A Woman in Berlin Review – A Class Act

Last night, as we were poring over recent foreign releases on Netflix Instant Play our eyes fell on the German film A Woman in Berlin.

Based on the eponymous book by an anonymous woman diarist, the movie is set in Berlin at the end of World War II.

What was touted as The Thousand Year Reich lay in ruins and in extremis after a mere dozen years.

Under constant bombing and shelling, a lot of Berlin was reduced to rubble.

With little food and no money, the surviving Berliners, proud racist Aryan acolytes of Der FΓΌhrer not too long ago, are reduced to a wretched state.

Nasty and Brutish
And Stalin’s victorious and tired Red Army, comprised like most armies of the nasty, oafish and brutish elements, marches into Berlin setting the stage for this movie.

As even the schmuck students of history or human nature know, to the victors go the spoils of war.

Including, of course, the women.

So to the vocabulary of Berlin women’s precarious existence is added a new word and ordeal – Rape.

Endless rape by the coarse, wild, beastly elements of the Red Army.

Into the dark alleys, into the bombed-out crumbling apartments and into the dirty cellars, German women of all ages are dragged by the strong arms of their Russian captors.

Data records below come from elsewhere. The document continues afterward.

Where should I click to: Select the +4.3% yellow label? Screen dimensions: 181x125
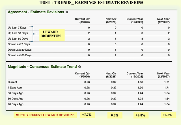[168, 115]
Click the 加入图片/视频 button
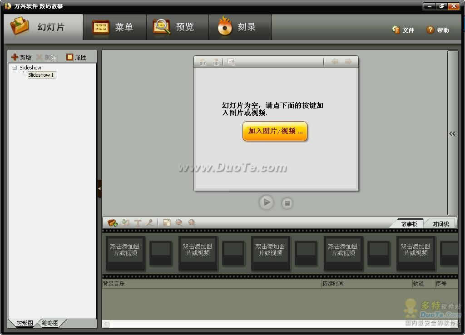This screenshot has width=465, height=335. point(275,131)
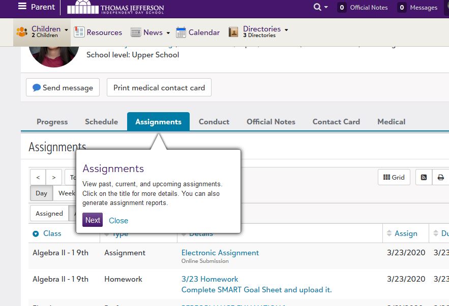Open Resources from the navigation bar

[x=98, y=32]
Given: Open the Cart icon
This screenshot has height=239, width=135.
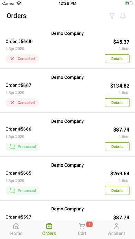Looking at the screenshot, I should coord(82,226).
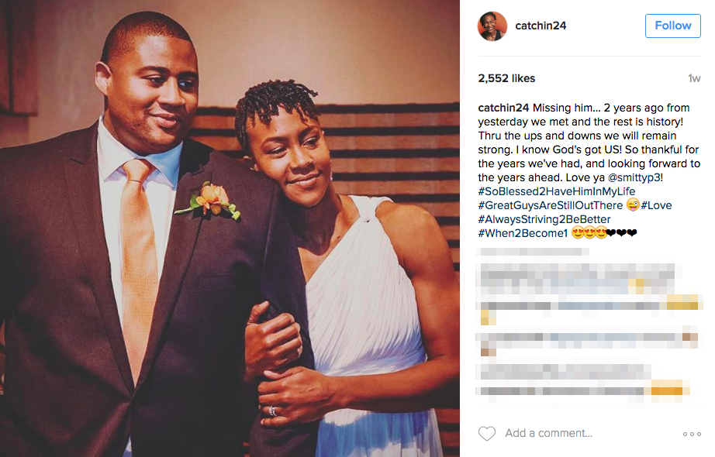This screenshot has height=457, width=715.
Task: Click catchin24 username in the caption
Action: [x=503, y=108]
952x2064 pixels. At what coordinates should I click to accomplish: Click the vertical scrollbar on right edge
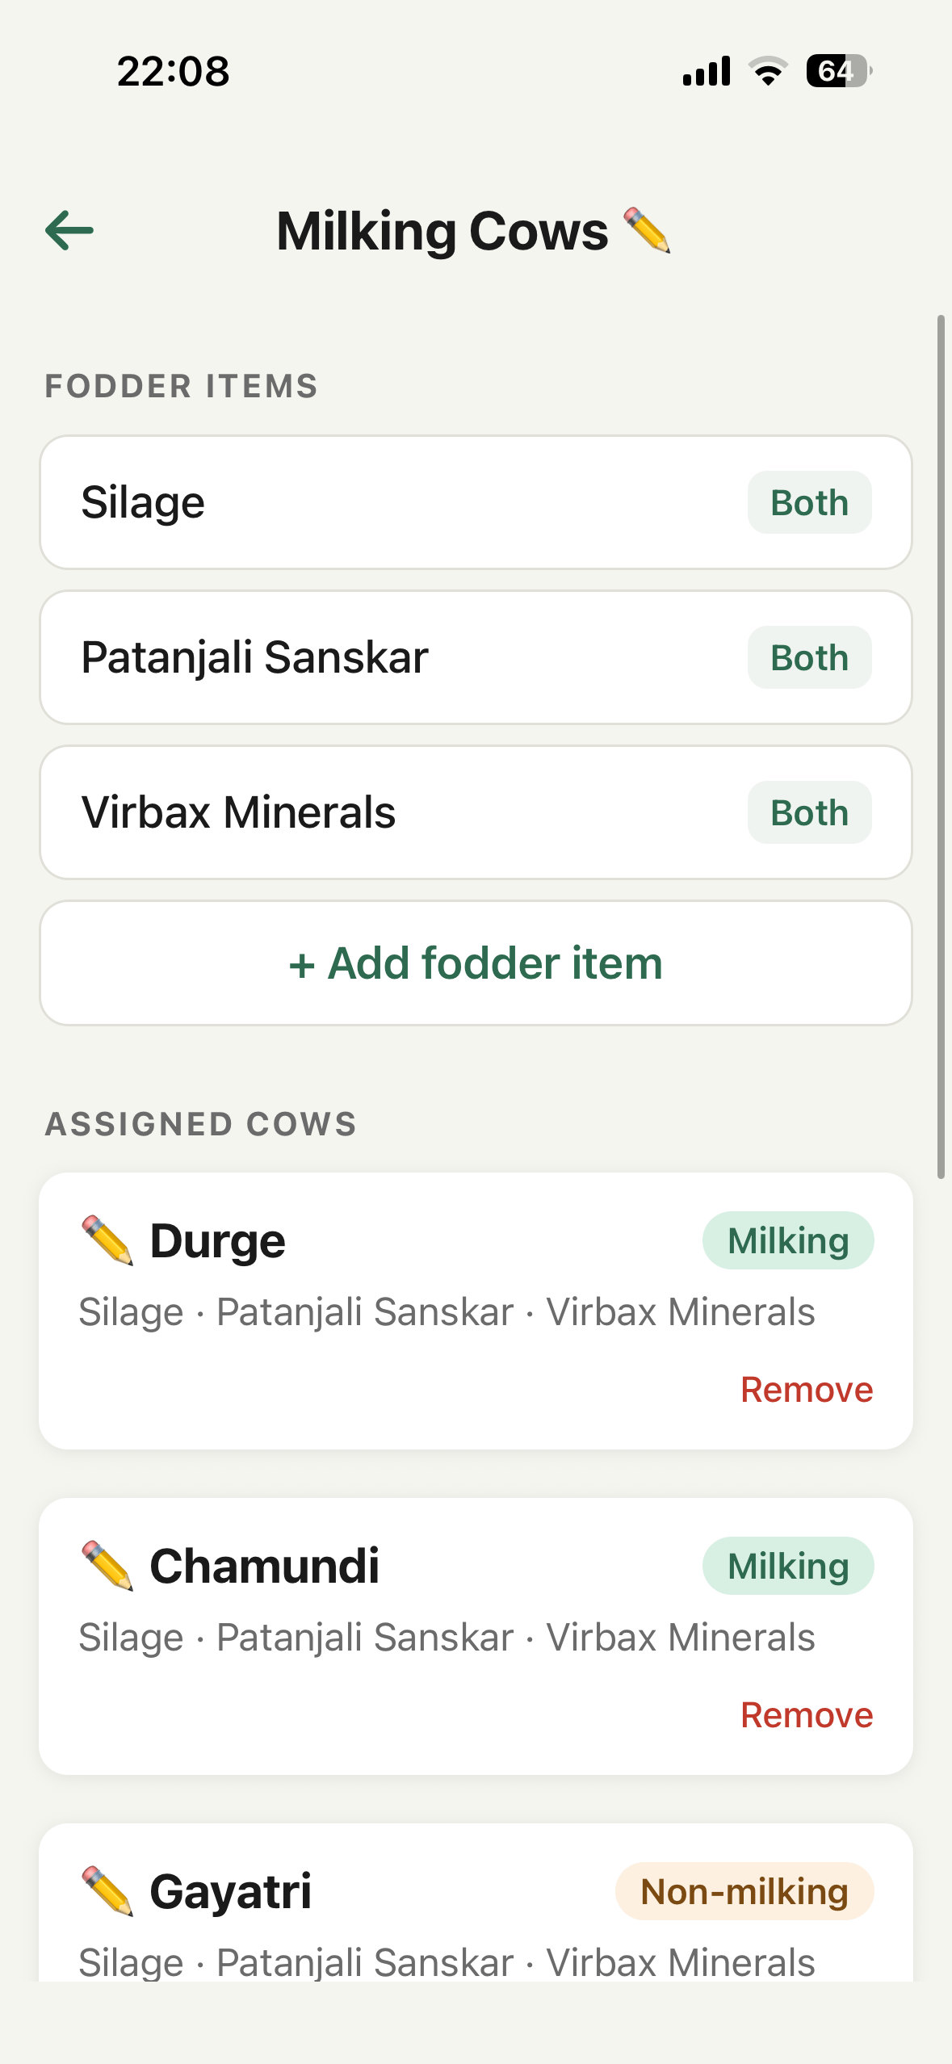click(941, 747)
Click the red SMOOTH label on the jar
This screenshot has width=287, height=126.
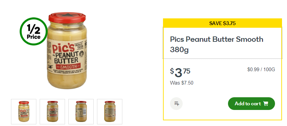click(68, 67)
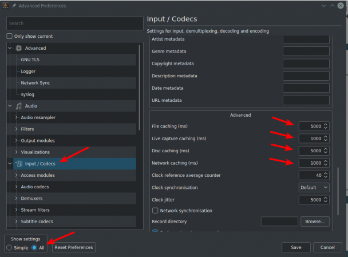Collapse the Audio category chevron
This screenshot has height=257, width=348.
[x=10, y=106]
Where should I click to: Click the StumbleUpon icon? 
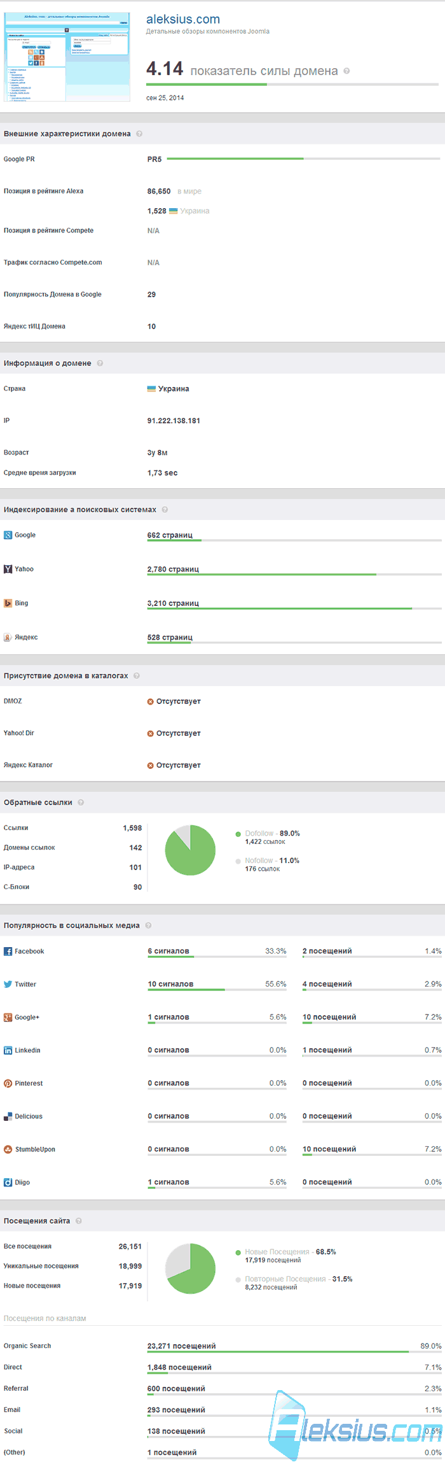pos(8,1149)
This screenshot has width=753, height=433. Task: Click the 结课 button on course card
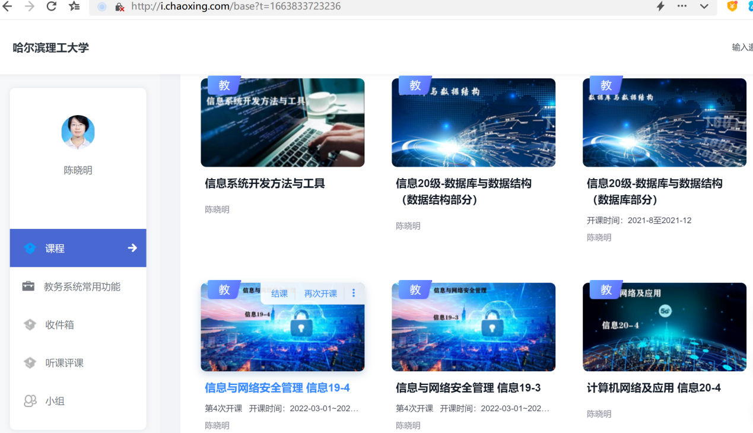[279, 294]
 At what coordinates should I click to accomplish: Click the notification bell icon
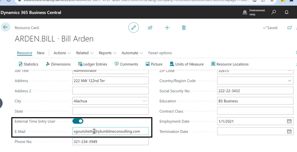[287, 12]
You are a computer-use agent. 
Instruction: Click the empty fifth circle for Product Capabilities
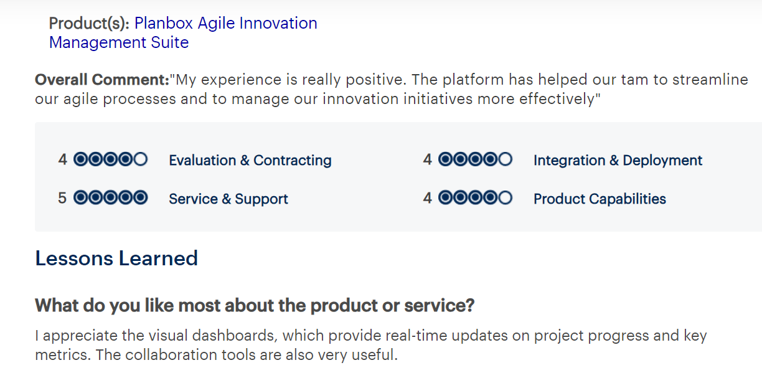(x=506, y=198)
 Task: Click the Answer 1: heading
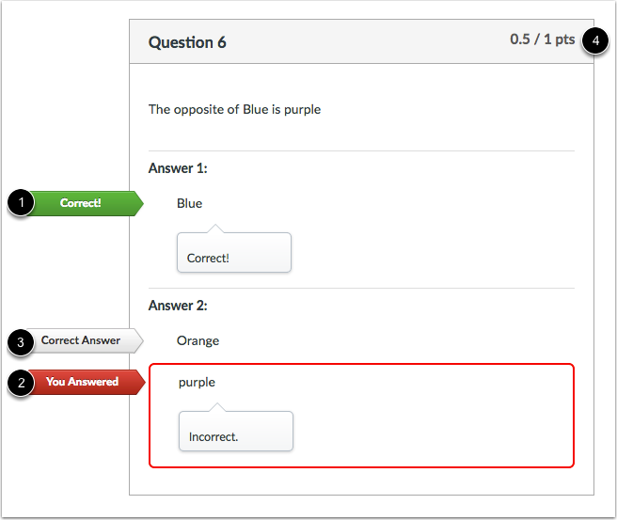point(178,168)
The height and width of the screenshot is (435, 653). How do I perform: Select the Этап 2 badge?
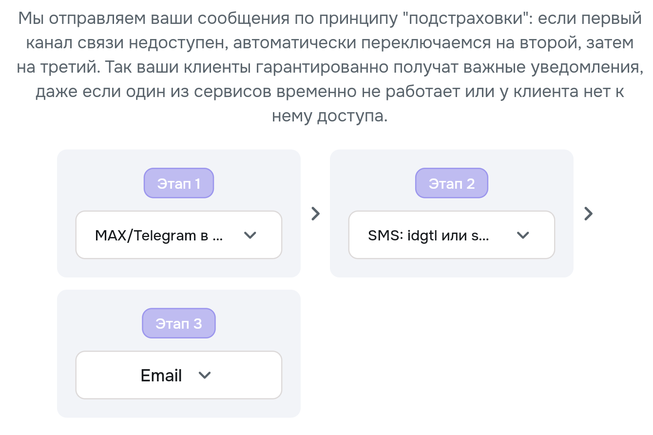[452, 183]
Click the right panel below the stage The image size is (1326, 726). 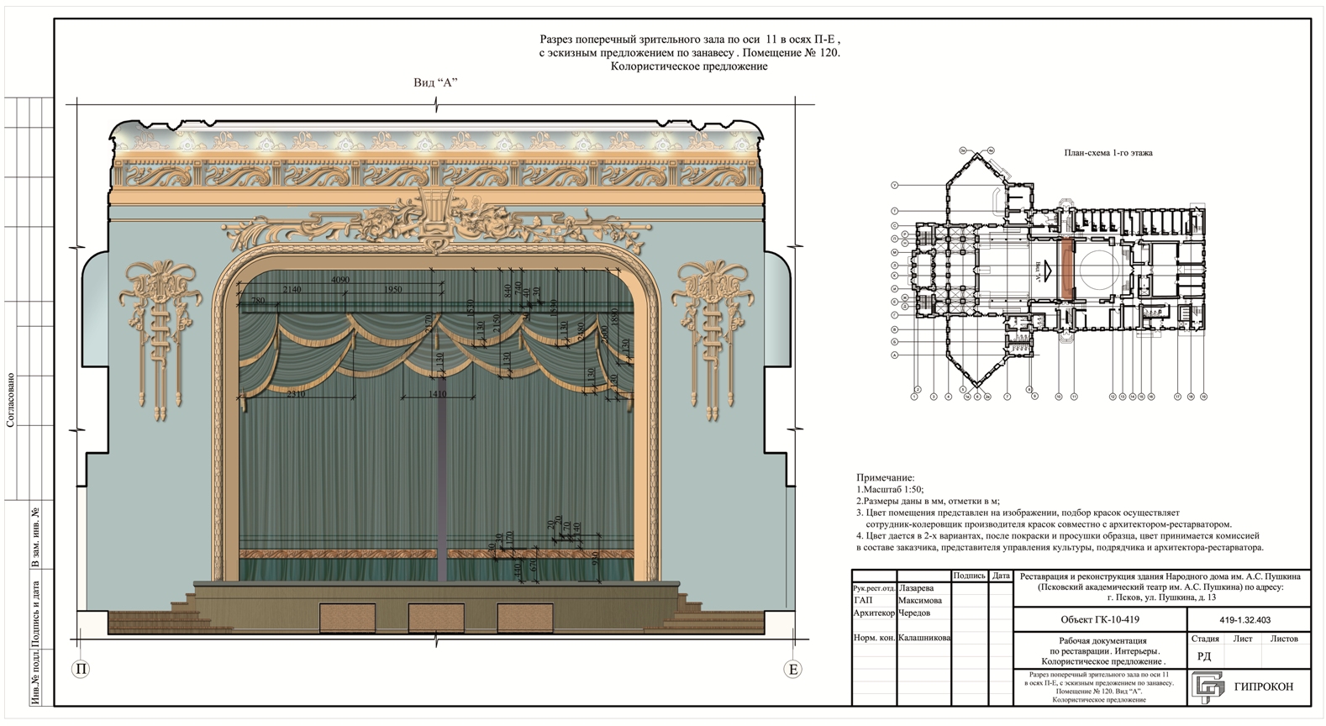[524, 618]
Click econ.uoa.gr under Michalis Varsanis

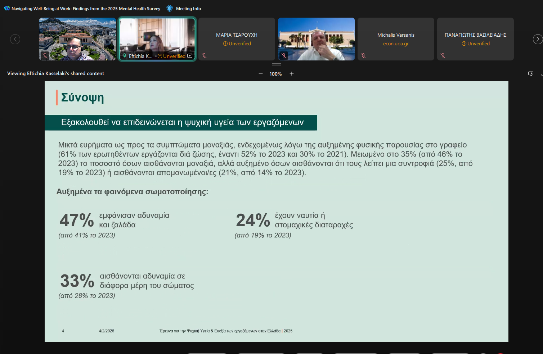396,44
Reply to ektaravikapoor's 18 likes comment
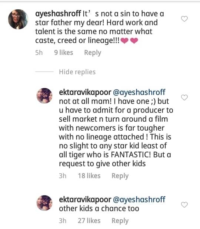 click(120, 176)
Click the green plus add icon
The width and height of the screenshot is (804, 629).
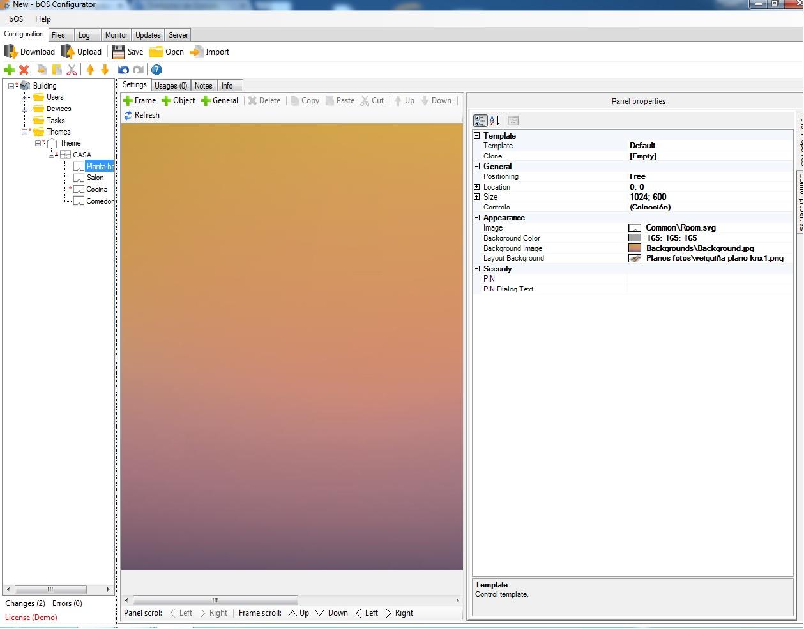(x=9, y=70)
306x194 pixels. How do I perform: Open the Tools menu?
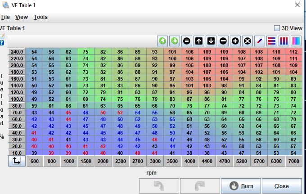point(41,17)
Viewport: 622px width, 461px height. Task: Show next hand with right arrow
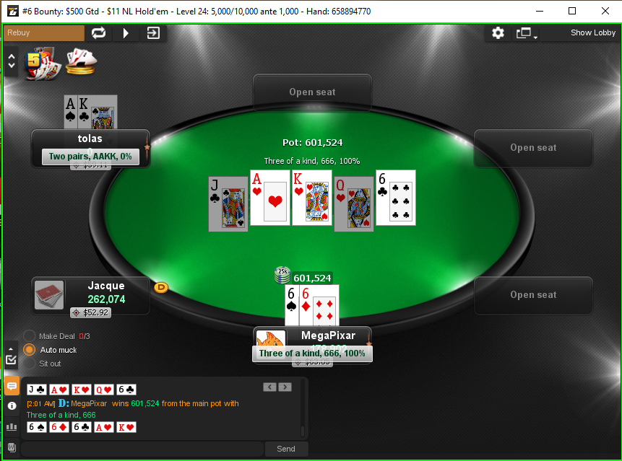click(x=285, y=387)
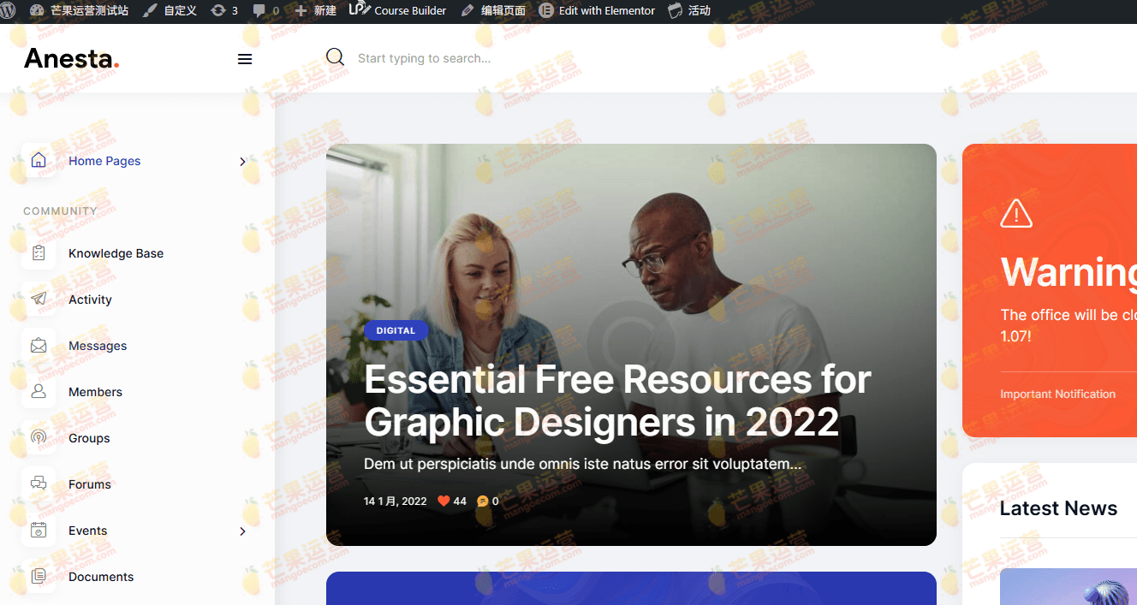Viewport: 1137px width, 605px height.
Task: Open the Essential Free Resources article title
Action: coord(617,400)
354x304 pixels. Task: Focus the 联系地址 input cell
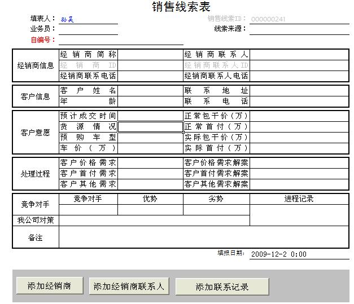pyautogui.click(x=299, y=91)
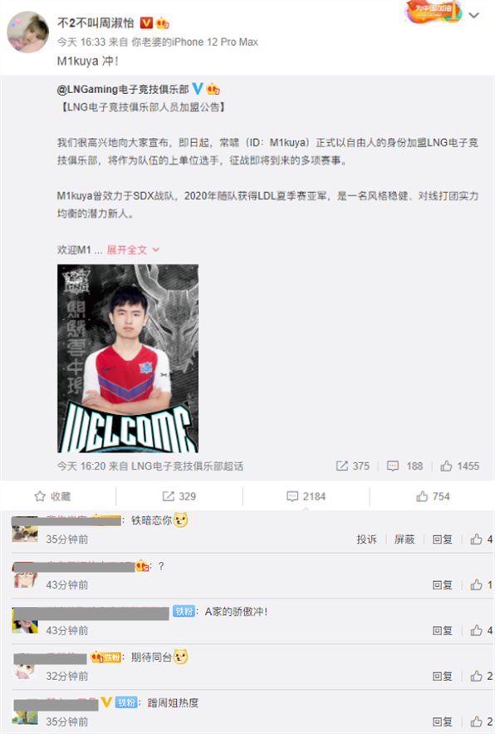Thumbs-up the comment 蹭周姐热度

pos(476,722)
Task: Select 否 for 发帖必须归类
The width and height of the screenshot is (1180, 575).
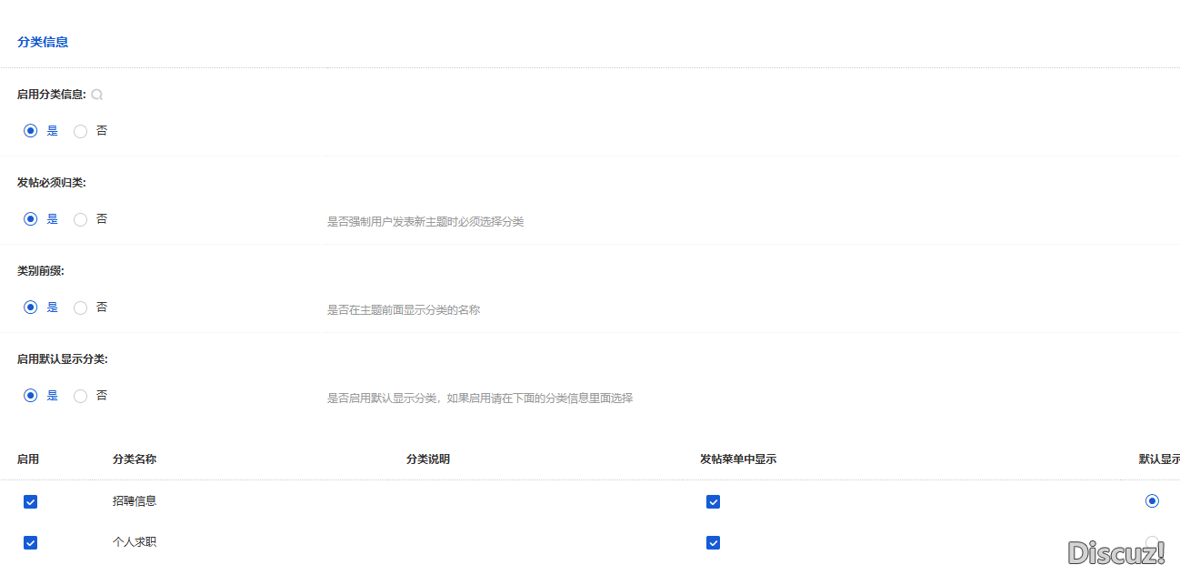Action: pos(80,218)
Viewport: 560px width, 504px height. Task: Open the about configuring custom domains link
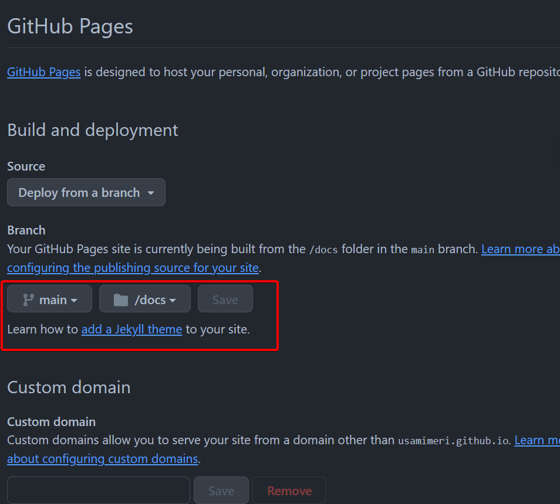point(102,458)
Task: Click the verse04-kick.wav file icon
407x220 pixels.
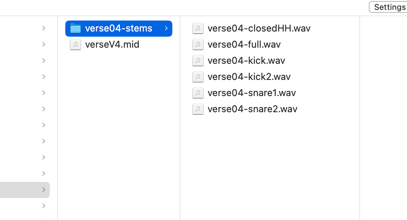Action: 198,61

To experience the ultimate defilement.

Our anonymous young woman of this film is one of countless such victims in Berlin. She is also the narrator of this story.

Playing the young woman, also a diarist, with extraordinary verve and brilliance is German actress Nina Hoss.

In all her phases in the movie – pre-rape, post-rape, mistress of the Red Army Major to whom she turns for protection from the barbarian soldiers and finally the post-Major phase, Nina Hoss is a study in fine acting.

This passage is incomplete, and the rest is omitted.